## Exercise inputs

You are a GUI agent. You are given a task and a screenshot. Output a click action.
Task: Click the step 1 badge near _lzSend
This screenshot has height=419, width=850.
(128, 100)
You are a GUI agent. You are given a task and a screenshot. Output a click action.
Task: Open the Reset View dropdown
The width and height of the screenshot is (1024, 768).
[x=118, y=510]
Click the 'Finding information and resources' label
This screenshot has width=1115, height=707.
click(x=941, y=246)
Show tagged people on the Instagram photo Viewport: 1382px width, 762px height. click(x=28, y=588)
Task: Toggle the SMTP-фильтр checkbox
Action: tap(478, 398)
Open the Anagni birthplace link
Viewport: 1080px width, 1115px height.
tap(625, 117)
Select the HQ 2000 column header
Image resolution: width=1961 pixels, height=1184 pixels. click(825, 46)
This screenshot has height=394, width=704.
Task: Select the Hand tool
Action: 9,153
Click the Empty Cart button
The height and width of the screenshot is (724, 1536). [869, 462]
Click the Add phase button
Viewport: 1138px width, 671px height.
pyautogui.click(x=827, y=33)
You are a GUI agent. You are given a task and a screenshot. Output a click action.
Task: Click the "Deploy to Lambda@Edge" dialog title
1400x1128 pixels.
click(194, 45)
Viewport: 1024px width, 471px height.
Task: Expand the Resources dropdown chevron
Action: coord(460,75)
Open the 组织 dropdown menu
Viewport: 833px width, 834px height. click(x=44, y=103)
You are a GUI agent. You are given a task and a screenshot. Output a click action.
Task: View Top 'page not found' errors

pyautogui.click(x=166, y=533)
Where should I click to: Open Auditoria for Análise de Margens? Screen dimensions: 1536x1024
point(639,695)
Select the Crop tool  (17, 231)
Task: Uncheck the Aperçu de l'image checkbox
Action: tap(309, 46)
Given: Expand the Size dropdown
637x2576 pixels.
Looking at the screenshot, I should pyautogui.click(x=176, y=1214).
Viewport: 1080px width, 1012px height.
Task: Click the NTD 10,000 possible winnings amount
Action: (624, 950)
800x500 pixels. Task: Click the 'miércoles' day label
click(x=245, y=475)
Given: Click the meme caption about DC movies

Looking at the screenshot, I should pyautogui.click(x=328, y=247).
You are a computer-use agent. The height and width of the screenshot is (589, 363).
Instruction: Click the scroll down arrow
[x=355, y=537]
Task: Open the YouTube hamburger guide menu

## Action item
For the lines from the one containing "800x500 pixels. Task: Click" through the end of the listing above, output each exactly and leave out the rest.

## Response
800x500 pixels. Task: Click the 'miércoles' day label
click(x=245, y=475)
Given: Click the meme caption about DC movies

Looking at the screenshot, I should pyautogui.click(x=328, y=247).
You are a computer-use agent. The height and width of the screenshot is (589, 363).
Instruction: Click the scroll down arrow
[x=355, y=537]
Task: Open the YouTube hamburger guide menu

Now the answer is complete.